Problem 1> Please summarize the trithiolane text below in three sentences.
Problem 2> Extend the trithiolane text below, picking up right after its final sentence.

Trithiolane

Identifiers
- CAS Number: 1,2,3: 6669–39–2; 1,2,4: 289–16–7;
- 3D model (JSmol): 1,2,3: Interactive image; 1,2,4: Interactive image;
- ChEBI: 1,2,4: CHEBI:192387;
- ChemSpider: 1,2,3: 504147; 1,2,4: 8901;
- PubChem CID: 1,2,3: 579992; 1,2,4: 9258;
- UNII: 1,2,4: OF568IX8QZ;
- CompTox Dashboard (EPA): 1,2,3: DTXSID90342229; 1,2,4: DTXSID70183091;

Properties
- Chemical formula: C_{2}H_{4}S_{3}
- Molar mass: 124.23 g·mol^{−1}

Related compounds
- Related compounds: Dithiolane

= Trithiolane =

In the area of organosulfur chemistry, trithiolane refers to either of two families of heterocycles with the C_{2}S_{3} rings:
- 1,2,3-trithiolanes with a C-C bond
parent: 1,2,3-trithiolane (registry number 6669–39–2), colorless liquid, boiling point = 224 °C

- 1,2,4-trithiolanes with only one S-S bond
parent: 1,2,4-trithiolane (registry number 289–16–7), colorless solid, melting point 74-75 °C

==Occurrence==
A 1,2,3-trithiolane arises from treating of norbornene with elemental sulfur. The same reaction also gives the pentasulfide (pentathiepane).

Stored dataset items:

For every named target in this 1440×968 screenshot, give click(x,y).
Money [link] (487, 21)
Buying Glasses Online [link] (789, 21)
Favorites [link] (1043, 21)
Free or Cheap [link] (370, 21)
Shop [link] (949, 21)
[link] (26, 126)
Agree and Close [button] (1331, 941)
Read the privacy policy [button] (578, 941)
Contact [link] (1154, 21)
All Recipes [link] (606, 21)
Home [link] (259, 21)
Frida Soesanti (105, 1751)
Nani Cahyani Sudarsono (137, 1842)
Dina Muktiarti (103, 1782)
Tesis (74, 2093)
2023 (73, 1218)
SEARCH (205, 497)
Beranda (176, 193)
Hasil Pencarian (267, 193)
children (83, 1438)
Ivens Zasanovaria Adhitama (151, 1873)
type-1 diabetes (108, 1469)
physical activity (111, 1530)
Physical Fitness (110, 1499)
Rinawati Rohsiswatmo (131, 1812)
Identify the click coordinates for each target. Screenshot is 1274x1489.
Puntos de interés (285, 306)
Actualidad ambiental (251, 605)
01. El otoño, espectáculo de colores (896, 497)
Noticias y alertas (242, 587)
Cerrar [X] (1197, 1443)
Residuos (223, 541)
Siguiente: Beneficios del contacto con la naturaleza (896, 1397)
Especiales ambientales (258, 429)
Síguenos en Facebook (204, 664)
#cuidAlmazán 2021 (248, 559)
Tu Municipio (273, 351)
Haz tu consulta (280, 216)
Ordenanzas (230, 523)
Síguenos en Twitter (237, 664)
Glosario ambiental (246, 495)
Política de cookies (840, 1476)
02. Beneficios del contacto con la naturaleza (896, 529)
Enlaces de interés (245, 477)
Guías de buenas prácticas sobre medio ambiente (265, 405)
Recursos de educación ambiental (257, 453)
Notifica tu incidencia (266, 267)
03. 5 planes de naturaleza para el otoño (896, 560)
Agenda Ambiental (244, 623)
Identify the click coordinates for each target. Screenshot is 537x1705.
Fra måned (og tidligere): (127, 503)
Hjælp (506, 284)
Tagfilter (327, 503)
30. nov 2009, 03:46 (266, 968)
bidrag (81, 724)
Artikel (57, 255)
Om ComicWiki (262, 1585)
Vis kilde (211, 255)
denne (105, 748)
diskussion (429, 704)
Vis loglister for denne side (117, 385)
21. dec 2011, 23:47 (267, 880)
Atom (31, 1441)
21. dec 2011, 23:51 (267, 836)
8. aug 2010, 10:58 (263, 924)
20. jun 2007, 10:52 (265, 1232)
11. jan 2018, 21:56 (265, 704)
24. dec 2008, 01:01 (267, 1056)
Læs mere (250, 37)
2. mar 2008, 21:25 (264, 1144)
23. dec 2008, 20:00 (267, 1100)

Response box 1> In organosulfur chemistry, trithiolane refers to either of two families of heterocycles with C2S3 rings: 1,2,3-trithiolanes, which have a C-C bond, and 1,2,4-trithiolanes, which have only one S-S bond. The parent 1,2,3-trithiolane is a colorless liquid with a boiling point of 224 °C, while the parent 1,2,4-trithiolane is a colorless solid melting at 74-75 °C. A 1,2,3-trithiolane arises from treating norbornene with elemental sulfur, a reaction that also gives the pentasulfide (pentathiepane).

Response box 2>
1,2,4-Trithiolanes are volatile components of many foods, especially after cooking. The frying of chicken produces 3,5-dimethyl-, 3,5-diisobutyl-1,2,4-trithiolane, 3-methyl-5-butyl-, and 3-methyl-5-pentyl-1,2,4-trithiolanes. Trithiolane itself contributes to the flavor of truffles. 3,5-Dimethyltrithiolane is a component of the intense odor of durian.

1,2,4-Trithiolanes can be made artificially from partial oxidation of a thiocarbonyl to the thiosulfine, and then dimerization. In such cases the ring adduct is in quilibrium with the reagents, and so slowly decomposes back to thiocarbonyls and elemental sulfur.